Edit the listing lines from the one containing "Given: Click the Price column header" through the one containing "This screenshot has width=1407, height=1293." so that "Price" becomes "Cost", and return only those lines with nothing else changed.

— Begin Source records —

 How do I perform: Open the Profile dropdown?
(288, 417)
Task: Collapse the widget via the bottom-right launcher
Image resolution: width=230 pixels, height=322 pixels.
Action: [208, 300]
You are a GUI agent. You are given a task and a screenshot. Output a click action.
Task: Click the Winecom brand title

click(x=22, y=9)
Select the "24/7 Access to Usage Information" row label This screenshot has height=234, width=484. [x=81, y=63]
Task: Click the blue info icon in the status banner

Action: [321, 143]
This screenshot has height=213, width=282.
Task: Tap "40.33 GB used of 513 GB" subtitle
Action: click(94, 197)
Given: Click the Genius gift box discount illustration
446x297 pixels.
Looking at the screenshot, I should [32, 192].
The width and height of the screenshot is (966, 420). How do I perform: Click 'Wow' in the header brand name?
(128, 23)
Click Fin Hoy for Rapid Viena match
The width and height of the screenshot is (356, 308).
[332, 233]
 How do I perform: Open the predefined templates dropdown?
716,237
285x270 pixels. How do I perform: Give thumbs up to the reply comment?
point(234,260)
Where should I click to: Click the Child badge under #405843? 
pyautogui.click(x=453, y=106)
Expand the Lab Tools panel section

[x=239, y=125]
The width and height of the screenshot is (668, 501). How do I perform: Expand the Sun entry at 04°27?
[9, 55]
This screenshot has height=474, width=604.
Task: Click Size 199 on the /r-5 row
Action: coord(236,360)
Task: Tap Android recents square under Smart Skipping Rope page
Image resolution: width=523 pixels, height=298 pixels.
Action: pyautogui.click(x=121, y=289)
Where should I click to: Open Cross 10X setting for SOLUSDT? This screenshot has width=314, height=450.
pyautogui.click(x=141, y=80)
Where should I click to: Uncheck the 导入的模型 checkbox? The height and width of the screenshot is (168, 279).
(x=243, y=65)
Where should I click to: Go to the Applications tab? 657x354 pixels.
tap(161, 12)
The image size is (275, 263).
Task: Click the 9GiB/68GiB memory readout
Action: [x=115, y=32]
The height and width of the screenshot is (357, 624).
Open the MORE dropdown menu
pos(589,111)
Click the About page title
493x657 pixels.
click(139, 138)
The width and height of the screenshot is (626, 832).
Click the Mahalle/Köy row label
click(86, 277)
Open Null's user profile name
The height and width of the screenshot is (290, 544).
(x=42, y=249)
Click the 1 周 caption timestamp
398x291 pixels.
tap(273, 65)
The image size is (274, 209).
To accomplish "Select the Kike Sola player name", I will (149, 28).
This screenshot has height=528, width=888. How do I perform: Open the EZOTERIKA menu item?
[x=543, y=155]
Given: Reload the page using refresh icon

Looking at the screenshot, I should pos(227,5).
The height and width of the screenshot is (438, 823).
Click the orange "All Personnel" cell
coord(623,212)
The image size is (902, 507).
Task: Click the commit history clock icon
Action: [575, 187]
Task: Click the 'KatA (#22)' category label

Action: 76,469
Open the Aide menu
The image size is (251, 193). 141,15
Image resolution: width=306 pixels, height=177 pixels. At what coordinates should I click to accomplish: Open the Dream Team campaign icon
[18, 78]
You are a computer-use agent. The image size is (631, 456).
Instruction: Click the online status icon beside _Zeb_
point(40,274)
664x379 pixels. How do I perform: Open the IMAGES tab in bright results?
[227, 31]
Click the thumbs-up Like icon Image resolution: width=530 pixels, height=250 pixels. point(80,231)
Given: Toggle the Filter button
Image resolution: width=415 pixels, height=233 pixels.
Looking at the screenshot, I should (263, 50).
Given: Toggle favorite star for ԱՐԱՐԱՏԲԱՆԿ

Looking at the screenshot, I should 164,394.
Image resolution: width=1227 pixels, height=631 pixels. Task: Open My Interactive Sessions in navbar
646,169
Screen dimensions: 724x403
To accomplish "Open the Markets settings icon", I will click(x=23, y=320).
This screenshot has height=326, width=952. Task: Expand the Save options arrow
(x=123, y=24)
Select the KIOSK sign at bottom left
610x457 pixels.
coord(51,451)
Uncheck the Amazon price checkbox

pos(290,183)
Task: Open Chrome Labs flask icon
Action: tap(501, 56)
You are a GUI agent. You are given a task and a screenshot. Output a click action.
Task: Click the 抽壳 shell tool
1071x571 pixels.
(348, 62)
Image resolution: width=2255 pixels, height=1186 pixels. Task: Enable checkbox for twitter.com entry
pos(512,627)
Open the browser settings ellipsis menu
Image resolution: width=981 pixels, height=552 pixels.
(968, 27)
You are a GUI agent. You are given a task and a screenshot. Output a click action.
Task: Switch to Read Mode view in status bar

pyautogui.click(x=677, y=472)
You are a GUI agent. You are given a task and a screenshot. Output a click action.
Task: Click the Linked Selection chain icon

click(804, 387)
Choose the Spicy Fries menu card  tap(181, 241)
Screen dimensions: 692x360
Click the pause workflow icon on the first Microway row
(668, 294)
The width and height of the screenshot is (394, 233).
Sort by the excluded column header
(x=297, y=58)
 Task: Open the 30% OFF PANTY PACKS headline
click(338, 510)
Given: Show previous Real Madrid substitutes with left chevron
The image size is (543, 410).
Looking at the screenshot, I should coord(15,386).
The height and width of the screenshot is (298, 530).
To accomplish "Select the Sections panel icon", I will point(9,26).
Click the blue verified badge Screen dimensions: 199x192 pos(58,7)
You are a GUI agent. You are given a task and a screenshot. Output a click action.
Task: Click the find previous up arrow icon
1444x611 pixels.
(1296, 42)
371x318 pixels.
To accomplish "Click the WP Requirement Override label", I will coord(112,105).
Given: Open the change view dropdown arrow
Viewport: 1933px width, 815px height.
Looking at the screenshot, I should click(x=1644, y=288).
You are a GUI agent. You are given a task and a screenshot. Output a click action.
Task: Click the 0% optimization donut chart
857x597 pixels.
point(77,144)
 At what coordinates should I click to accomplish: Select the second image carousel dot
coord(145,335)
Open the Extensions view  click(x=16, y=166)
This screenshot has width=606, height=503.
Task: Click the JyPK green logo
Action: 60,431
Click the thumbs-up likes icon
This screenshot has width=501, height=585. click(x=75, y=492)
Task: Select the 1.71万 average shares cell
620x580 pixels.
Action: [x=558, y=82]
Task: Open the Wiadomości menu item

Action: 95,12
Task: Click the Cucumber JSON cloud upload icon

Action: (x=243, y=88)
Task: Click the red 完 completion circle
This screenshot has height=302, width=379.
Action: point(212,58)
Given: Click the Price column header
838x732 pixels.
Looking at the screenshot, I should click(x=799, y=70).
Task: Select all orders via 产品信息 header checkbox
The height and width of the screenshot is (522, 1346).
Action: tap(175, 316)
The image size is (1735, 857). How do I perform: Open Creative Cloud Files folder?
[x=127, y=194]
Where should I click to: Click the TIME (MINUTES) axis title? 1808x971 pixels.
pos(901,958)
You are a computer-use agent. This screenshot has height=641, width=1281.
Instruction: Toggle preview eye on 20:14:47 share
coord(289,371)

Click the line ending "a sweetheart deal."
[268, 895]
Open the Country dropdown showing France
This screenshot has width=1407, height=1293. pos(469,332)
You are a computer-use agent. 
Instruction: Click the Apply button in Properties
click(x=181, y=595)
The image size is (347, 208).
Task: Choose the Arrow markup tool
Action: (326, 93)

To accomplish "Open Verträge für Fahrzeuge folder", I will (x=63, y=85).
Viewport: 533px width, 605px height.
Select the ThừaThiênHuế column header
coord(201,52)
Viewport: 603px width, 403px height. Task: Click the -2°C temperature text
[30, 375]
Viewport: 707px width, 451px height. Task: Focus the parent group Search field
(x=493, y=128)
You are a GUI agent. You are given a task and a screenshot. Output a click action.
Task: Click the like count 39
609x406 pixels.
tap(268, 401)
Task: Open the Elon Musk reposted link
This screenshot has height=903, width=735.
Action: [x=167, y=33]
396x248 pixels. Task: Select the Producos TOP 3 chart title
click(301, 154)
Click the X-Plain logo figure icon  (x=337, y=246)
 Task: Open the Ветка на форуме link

— End Source records —

## Task answer
Given: Click the Cost column header
838x732 pixels.
Looking at the screenshot, I should click(x=799, y=70).
Task: Select all orders via 产品信息 header checkbox
The height and width of the screenshot is (522, 1346).
Action: tap(175, 316)
The image size is (1735, 857). How do I perform: Open Creative Cloud Files folder?
[x=127, y=194]
Where should I click to: Click the TIME (MINUTES) axis title? 1808x971 pixels.
pos(901,958)
You are a computer-use agent. This screenshot has height=641, width=1281.
Instruction: Toggle preview eye on 20:14:47 share
coord(289,371)

Click the line ending "a sweetheart deal."
[268, 895]
Open the Country dropdown showing France
This screenshot has width=1407, height=1293. pos(469,332)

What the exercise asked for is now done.